In oktober 1530 brak hij in de kerk van Neuchâtel in met een menigte die de afgodsbeelden vernietigden waarvan zij meenden dat ze de eredienst van God onteerden. In 1532 bezocht hij de Waldenzen en op de terugreis hield hij halt te Genève, dat toen in een crisis van politieke en godsdienstige twisten verkeerde. Op 30 juni 1532 had het Concilie van Tweehonderd verordend dat in alle kerken en kloosters van de stad “het zuivere Evangelie” moest worden gepredikt. Tegen dit bevel voerde de rooms-katholieke bisschoppelijke vicaris het verzet aan. Farel, die in oktober 1532 in Genève aankwam, begon meteen in zijn logement te prediken en trok al gauw menigten aan. Toen hij voor de vicaris van de bisschop werd gedaagd, werd hij met geweld het hof uitgezet en werd hem bevolen de stad binnen drie uur te verlaten. Hij ontsnapte met moeite per boot naar Orbe.
Door tussenkomst van de regering van Bern werd op 28 maart 1533 vrijheid van godsdienst verleend aan de partij van de Reformatie in Genève. Farel, die terugkeerde, bereikte in een paar jaar een volledige suprematie voor zijn volgelingen. Op nieuwjaarsdag 1534 verbood de bisschop alle prediking die niet door hemzelf was toegestaan en beval hij de verbranding van alle protestantse bijbels. Dit was het signaal voor openbare disputaties, waaraan Farel de hoofdrol speelde, met het resultaat dat bij decreet van 27 augustus 1535 de “mis” werd onderdrukt en de gereformeerde godsdienst werd gevestigd.

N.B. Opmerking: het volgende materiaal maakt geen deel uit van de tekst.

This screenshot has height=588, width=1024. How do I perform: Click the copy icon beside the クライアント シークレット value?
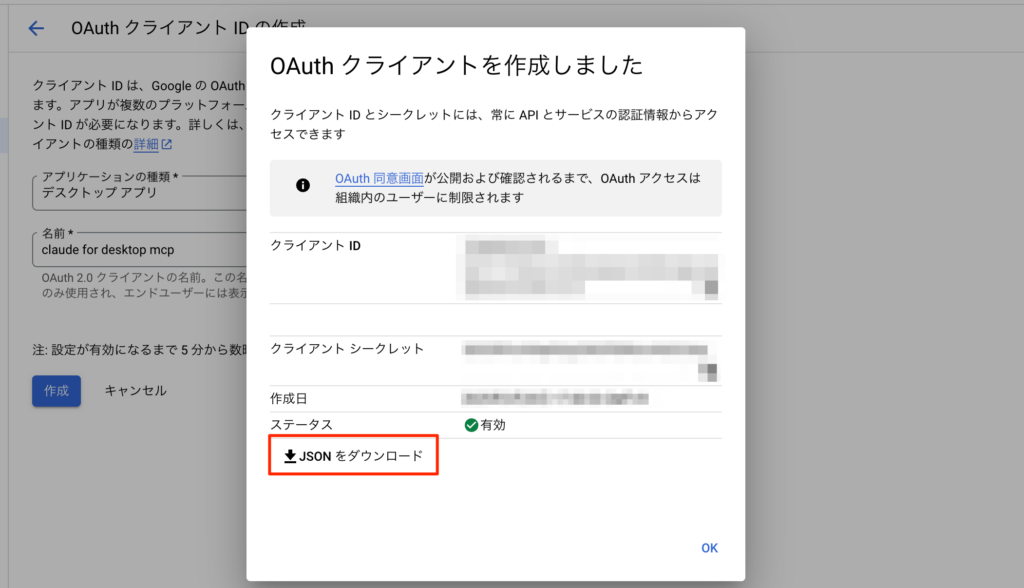[711, 371]
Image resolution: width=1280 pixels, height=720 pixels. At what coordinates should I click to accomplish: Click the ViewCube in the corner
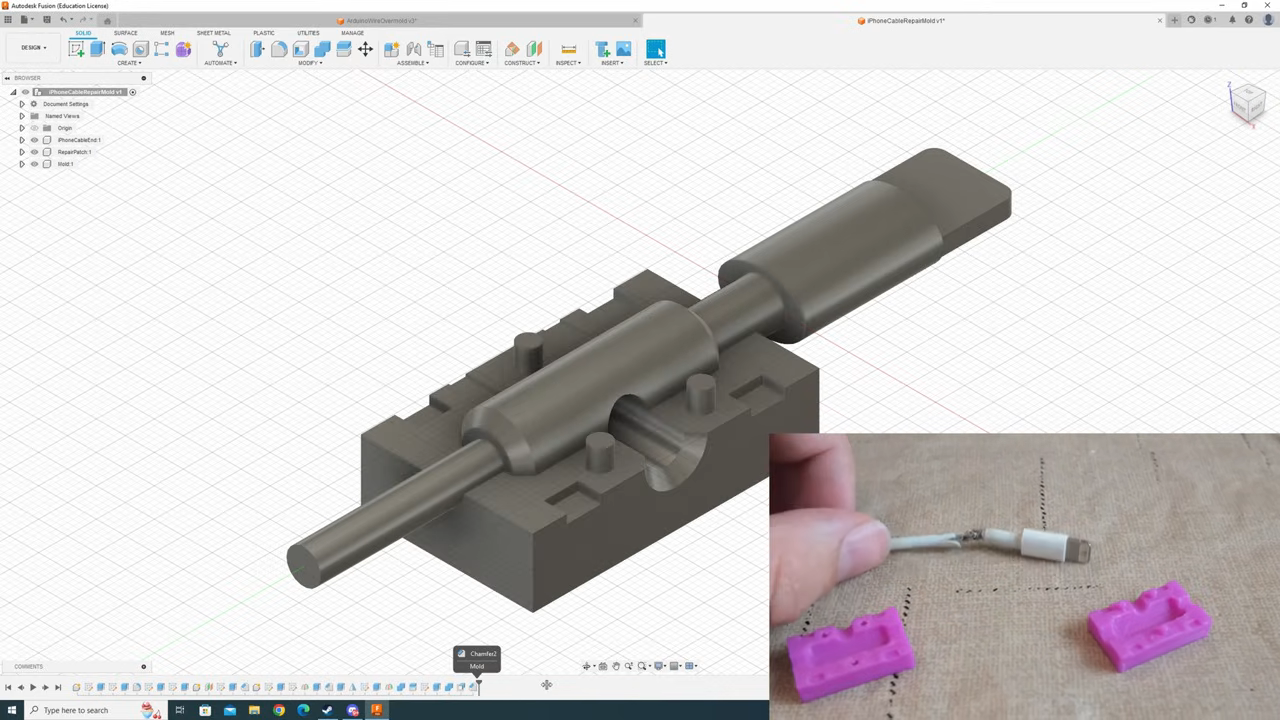point(1247,102)
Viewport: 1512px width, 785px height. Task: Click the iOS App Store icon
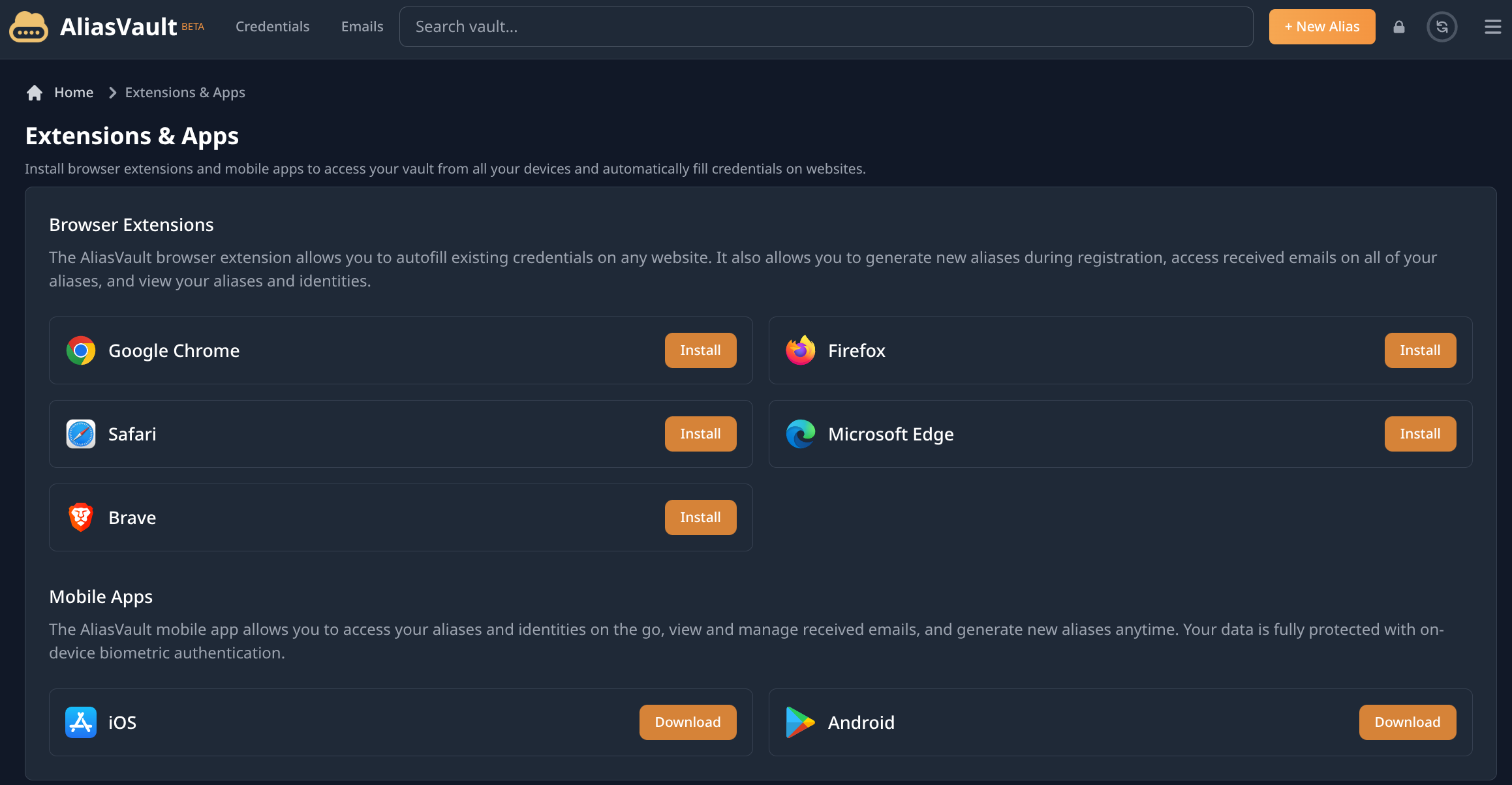(x=81, y=722)
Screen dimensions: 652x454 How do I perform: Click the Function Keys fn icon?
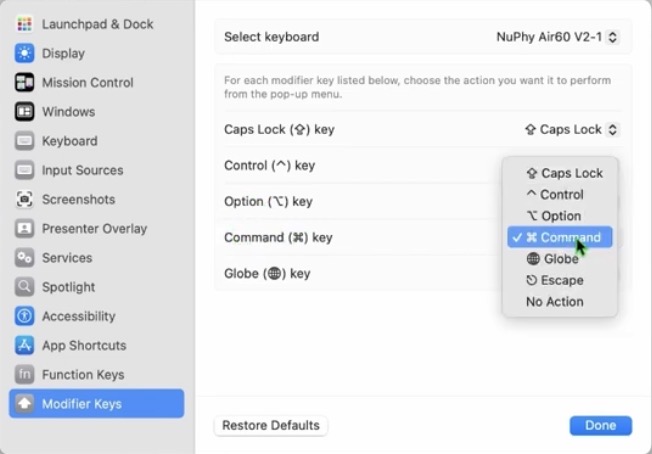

Calvijn, ontsnapt uit Frankrijk, en op weg naar Bazel voor een leven van studie, stopte in Genève, en werd door de hevige aandrang van Farel geroepen om de protestantse reformatie daar te vestigen. De tuchtmaatregelen die werden ingevoerd, brachten een politieke reactie teweeg, waardoor Farel en Calvijn in 1538 werden verbannen. Farel werd vervolgens in juli van dat jaar naar Neuchâtel geroepen, maar zijn positie daar werd onhoudbaar gemaakt, hoewel hij op zijn post bleef tijdens een bezoeking van de pest. Farels ontembare geloof en moed in tegenspoed werden nooit beter getoond dan in deze cruciale periode, toen hij de zieken en stervenden verzorgde.
Ten slotte werd Calvijn in 1541, toen de politieke omstandigheden in Genève gunstig waren veranderd, daarheen teruggeroepen om zijn protestantse hervormingen in te voeren. Farel keerde ook terug om zich bij hem te voegen. Farel liet Genève aan Calvijn over en ging in 1542 naar Metz om daar de reformatie te ondersteunen. In 1544 keerde hij terug naar Neuchâtel en diende daar als predikant. Hij trouwde laat in zijn leven (in de 70), tot grote teleurstelling van Calvijn, maar zij bleven tot het einde toe de beste vrienden. Niemand werd vaker en vertrouwelijker door Calvijn geraadpleegd. De vroege dood van Calvijn, in 1564, heeft Farel diep getroffen. Hij stierf te Metz een jaar later op 13 september. Zonder de zending van Farel door de Heer zou het grote werk van Calvijn niet hebben kunnen geschieden.